▶ **AIM**: Copy out the rows from the line containing "Mark Alles was zählt as favorite" through the line containing "point(129,313)", reproducing each line exactly.

▶ **DATA FOR THIS TASK**:
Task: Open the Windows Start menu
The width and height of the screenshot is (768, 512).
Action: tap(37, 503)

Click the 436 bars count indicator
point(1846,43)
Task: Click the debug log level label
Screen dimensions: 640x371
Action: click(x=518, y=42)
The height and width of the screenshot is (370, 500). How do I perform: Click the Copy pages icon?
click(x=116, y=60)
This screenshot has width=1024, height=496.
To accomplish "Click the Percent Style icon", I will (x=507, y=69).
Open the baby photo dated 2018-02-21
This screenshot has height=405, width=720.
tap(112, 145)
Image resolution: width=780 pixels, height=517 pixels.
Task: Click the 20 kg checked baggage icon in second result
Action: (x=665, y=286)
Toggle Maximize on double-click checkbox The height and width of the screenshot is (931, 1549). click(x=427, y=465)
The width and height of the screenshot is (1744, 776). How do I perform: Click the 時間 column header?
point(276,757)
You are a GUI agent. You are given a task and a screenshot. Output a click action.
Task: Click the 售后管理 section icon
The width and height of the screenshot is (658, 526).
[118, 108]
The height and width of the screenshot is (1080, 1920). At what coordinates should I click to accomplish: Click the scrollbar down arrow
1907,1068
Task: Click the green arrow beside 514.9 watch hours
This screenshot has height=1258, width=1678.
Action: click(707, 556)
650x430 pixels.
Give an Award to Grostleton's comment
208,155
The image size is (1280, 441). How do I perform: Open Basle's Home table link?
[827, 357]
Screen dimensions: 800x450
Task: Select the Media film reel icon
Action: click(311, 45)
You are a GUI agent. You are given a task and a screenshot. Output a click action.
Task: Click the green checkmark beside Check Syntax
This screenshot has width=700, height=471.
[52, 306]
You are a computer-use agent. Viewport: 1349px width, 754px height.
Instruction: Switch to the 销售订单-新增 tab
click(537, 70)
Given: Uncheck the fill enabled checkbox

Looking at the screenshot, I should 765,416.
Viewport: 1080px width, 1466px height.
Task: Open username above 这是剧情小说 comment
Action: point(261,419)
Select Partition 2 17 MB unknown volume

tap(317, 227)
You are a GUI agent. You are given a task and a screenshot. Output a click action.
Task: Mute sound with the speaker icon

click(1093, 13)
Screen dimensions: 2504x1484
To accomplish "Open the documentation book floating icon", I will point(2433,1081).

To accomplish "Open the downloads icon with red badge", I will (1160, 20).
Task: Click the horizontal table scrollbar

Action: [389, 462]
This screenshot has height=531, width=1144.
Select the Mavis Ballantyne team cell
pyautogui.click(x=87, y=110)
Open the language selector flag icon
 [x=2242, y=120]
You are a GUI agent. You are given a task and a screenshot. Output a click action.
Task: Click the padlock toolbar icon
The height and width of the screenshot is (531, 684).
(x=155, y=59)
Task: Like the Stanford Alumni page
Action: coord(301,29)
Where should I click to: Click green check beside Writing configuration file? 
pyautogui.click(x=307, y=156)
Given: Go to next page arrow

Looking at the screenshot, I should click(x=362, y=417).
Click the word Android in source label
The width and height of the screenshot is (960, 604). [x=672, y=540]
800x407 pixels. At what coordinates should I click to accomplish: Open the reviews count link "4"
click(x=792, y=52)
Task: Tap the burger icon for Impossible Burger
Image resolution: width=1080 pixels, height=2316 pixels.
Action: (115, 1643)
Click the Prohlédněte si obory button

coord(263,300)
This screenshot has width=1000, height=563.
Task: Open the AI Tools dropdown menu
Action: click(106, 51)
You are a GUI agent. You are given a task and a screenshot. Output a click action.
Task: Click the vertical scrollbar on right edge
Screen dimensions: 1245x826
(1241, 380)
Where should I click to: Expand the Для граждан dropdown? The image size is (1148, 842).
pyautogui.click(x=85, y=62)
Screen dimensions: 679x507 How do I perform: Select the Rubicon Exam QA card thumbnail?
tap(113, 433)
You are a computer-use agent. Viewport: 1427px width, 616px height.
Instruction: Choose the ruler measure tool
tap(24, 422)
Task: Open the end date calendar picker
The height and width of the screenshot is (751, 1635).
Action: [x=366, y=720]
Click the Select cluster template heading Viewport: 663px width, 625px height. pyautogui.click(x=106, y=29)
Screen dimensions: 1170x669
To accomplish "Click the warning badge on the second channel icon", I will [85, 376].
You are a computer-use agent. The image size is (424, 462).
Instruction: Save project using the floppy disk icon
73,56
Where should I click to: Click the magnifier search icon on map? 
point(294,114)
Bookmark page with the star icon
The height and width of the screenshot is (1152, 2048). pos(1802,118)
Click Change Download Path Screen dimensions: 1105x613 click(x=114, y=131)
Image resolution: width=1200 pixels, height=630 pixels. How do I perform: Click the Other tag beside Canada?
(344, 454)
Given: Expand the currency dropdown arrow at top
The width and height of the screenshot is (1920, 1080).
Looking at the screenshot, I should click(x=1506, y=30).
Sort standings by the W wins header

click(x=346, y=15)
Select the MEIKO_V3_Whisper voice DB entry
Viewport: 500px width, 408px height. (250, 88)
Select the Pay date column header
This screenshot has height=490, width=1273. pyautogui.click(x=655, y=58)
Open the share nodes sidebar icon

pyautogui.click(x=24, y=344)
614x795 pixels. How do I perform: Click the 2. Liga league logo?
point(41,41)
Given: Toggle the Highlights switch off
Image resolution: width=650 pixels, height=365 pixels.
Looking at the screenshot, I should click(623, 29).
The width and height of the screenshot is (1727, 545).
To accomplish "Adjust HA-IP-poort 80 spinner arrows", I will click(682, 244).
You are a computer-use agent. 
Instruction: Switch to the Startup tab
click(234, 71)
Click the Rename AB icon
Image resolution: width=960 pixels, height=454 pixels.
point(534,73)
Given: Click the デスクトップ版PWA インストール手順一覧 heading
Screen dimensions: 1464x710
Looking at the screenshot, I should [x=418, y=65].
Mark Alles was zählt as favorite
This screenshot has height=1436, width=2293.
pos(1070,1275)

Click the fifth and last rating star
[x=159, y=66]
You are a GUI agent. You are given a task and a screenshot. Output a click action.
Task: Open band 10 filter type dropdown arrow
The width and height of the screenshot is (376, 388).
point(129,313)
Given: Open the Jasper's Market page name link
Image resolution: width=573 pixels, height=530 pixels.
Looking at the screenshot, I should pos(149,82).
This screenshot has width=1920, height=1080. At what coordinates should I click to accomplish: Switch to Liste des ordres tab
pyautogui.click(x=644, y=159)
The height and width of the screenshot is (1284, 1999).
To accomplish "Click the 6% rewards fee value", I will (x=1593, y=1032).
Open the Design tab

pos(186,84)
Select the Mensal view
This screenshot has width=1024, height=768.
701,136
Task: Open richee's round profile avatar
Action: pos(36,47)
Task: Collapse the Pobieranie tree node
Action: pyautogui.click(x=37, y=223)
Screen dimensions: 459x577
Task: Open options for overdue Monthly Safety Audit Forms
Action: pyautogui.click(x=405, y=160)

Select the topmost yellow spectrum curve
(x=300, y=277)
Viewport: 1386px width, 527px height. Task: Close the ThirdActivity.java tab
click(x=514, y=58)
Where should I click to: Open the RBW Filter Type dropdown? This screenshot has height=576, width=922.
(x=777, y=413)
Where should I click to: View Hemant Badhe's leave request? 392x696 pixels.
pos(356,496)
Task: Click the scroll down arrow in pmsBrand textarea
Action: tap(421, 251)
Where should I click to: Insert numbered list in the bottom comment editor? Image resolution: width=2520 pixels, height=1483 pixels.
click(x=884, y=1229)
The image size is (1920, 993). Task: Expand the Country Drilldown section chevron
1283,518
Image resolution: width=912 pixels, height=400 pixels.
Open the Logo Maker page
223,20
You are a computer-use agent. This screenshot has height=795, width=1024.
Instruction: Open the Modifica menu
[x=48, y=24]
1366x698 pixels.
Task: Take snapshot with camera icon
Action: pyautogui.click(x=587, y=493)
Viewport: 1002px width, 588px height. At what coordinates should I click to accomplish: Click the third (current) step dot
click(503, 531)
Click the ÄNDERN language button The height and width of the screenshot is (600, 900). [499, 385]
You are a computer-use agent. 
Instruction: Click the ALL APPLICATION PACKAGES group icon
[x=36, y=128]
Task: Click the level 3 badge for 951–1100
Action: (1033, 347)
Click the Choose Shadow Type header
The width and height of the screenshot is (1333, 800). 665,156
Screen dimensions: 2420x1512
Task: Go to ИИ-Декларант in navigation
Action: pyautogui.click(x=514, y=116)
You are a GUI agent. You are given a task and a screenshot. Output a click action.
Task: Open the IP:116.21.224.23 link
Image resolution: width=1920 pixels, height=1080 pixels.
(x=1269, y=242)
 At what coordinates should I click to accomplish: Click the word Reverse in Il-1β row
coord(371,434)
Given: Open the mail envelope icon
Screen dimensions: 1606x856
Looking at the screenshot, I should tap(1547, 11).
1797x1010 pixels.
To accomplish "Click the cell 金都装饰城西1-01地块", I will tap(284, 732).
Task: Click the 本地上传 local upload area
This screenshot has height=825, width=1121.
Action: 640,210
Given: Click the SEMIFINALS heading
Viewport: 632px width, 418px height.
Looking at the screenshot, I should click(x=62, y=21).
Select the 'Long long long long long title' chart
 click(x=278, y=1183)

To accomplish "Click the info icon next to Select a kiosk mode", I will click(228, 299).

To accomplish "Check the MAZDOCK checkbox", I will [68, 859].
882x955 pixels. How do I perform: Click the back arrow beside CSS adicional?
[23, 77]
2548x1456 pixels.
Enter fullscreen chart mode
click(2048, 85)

▶ **TASK SOLUTION**:
Mark Alles was zählt as favorite
This screenshot has height=1436, width=2293.
pos(1070,1275)

Click the fifth and last rating star
[x=159, y=66]
You are a GUI agent. You are given a task and a screenshot. Output a click action.
Task: Open band 10 filter type dropdown arrow
The width and height of the screenshot is (376, 388).
point(129,313)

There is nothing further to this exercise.